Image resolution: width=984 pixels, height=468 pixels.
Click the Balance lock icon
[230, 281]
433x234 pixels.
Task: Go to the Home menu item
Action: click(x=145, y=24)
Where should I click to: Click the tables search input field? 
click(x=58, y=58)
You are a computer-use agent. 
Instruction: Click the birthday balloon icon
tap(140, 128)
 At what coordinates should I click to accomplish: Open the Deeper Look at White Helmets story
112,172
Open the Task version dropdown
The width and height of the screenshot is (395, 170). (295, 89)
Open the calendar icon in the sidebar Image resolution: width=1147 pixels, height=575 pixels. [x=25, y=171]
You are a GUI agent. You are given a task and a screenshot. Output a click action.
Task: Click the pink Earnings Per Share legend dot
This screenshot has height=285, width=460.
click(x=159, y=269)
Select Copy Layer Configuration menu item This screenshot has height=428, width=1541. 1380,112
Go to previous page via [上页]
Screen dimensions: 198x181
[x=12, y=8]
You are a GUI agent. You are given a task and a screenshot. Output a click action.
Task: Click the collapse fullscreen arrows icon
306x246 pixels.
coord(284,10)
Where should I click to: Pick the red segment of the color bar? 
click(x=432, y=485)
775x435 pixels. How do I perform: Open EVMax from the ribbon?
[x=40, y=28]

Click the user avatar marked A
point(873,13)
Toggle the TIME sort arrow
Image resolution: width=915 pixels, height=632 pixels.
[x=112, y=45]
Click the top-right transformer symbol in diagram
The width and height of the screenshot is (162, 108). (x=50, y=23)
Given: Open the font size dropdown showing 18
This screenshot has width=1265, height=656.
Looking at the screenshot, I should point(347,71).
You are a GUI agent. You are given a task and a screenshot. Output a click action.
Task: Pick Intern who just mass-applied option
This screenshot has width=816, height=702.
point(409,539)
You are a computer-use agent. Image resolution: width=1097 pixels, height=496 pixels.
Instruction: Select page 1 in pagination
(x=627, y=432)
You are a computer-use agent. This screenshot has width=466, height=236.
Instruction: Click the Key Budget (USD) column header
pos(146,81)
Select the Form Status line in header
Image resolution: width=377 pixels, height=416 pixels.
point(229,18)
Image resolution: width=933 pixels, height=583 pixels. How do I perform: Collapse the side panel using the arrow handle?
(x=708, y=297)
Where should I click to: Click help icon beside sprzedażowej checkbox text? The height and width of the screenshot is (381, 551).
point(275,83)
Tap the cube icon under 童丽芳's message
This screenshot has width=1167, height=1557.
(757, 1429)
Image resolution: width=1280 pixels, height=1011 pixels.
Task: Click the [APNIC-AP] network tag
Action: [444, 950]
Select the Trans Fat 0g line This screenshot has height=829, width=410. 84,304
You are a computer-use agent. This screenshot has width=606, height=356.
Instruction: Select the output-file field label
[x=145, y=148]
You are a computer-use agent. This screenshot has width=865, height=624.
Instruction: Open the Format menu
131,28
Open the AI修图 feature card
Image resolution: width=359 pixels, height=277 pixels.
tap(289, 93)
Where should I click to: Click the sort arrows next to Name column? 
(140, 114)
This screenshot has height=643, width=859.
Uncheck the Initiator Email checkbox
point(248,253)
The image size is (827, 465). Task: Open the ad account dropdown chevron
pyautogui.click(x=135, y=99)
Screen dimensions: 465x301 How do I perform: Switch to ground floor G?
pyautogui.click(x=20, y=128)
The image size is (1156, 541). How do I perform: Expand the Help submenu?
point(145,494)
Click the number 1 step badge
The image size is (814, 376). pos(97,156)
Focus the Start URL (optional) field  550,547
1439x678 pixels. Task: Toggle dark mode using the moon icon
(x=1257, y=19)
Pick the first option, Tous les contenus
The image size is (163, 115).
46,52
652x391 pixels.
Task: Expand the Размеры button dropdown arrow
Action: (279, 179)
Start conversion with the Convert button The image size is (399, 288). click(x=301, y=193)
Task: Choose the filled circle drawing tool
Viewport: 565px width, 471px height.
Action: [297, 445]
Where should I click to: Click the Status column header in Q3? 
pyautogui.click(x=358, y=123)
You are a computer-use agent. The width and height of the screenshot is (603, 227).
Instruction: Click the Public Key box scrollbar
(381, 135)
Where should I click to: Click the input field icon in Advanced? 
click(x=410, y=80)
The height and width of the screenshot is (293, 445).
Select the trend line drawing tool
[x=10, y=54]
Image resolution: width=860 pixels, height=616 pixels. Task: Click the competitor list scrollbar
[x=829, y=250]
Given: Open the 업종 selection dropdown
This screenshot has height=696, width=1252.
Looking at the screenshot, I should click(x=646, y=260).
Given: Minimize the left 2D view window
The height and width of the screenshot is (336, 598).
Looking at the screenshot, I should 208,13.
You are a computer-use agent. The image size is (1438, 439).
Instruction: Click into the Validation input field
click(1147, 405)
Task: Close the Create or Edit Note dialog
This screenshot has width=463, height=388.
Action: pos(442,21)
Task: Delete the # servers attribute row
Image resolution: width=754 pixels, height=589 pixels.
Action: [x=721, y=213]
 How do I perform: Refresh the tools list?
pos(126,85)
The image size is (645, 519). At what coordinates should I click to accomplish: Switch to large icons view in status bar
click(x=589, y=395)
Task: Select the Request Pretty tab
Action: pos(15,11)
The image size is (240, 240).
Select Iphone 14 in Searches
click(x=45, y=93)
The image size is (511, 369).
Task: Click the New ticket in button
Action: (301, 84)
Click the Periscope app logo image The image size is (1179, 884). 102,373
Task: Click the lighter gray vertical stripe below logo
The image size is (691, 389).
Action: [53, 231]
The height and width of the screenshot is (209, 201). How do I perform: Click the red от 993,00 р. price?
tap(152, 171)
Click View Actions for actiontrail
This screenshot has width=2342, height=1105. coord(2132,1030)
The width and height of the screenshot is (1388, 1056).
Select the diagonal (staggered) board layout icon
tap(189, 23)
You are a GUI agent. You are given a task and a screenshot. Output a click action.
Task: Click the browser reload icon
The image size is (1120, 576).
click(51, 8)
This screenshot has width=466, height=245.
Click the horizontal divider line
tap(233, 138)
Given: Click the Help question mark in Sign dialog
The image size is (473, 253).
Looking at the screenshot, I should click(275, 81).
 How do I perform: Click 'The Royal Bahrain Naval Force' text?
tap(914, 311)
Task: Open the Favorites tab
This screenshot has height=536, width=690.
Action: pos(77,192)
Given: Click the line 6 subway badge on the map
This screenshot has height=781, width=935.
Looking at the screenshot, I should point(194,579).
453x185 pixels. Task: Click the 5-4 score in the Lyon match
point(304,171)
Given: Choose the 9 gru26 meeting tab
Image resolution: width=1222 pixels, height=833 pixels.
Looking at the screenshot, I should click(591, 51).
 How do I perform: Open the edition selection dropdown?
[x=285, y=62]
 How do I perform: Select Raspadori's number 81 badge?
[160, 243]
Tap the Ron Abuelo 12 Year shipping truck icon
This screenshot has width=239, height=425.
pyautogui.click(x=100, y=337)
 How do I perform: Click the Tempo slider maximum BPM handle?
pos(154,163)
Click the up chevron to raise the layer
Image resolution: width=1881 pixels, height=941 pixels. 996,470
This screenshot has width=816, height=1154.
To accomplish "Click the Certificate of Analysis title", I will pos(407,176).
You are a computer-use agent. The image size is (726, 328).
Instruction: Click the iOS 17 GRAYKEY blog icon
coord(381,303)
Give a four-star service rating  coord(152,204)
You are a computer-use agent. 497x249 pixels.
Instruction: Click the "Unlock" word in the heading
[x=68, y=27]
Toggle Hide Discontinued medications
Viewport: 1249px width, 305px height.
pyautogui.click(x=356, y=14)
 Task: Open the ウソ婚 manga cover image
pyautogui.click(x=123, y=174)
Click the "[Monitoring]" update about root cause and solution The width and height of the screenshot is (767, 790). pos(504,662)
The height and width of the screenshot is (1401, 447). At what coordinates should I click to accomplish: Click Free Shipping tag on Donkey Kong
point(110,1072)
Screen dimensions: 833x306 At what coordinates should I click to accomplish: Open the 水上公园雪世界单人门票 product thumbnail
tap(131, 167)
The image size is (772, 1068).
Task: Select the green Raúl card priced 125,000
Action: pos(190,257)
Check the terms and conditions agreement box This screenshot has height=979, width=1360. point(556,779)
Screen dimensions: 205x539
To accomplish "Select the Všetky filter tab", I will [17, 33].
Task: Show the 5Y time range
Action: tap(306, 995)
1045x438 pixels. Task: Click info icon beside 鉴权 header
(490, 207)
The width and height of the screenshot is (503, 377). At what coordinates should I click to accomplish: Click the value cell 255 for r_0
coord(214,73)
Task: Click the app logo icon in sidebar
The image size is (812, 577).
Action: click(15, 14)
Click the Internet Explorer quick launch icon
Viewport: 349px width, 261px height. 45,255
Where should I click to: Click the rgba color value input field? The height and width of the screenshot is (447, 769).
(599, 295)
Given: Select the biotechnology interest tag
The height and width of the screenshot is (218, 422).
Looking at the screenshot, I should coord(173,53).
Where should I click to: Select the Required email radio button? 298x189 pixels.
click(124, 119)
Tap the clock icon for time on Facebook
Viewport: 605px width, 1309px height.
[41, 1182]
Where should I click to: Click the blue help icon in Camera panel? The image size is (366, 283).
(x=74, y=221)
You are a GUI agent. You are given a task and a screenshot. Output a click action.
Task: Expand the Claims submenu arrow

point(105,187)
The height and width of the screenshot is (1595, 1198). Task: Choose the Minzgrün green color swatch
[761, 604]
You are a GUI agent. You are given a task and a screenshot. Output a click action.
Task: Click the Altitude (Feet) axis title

# # # #

§ **The problem**: Reproduce the data starting at the beginning and ending at the line that contains "click(x=159, y=269)", substituting "button" for every occurrence of "icon" and leaving everything else unchanged.

§ **Output for this task**:
Image resolution: width=984 pixels, height=468 pixels.
Click the Balance lock button
[230, 281]
433x234 pixels.
Task: Go to the Home menu item
Action: click(x=145, y=24)
Where should I click to: Click the tables search input field? 
click(x=58, y=58)
You are a computer-use agent. 
Instruction: Click the birthday balloon button
tap(140, 128)
 At what coordinates should I click to accomplish: Open the Deeper Look at White Helmets story
112,172
Open the Task version dropdown
The width and height of the screenshot is (395, 170). (295, 89)
Open the calendar button in the sidebar Image resolution: width=1147 pixels, height=575 pixels. [x=25, y=171]
You are a GUI agent. You are given a task and a screenshot. Output a click action.
Task: Click the pink Earnings Per Share legend dot
This screenshot has height=285, width=460.
click(x=159, y=269)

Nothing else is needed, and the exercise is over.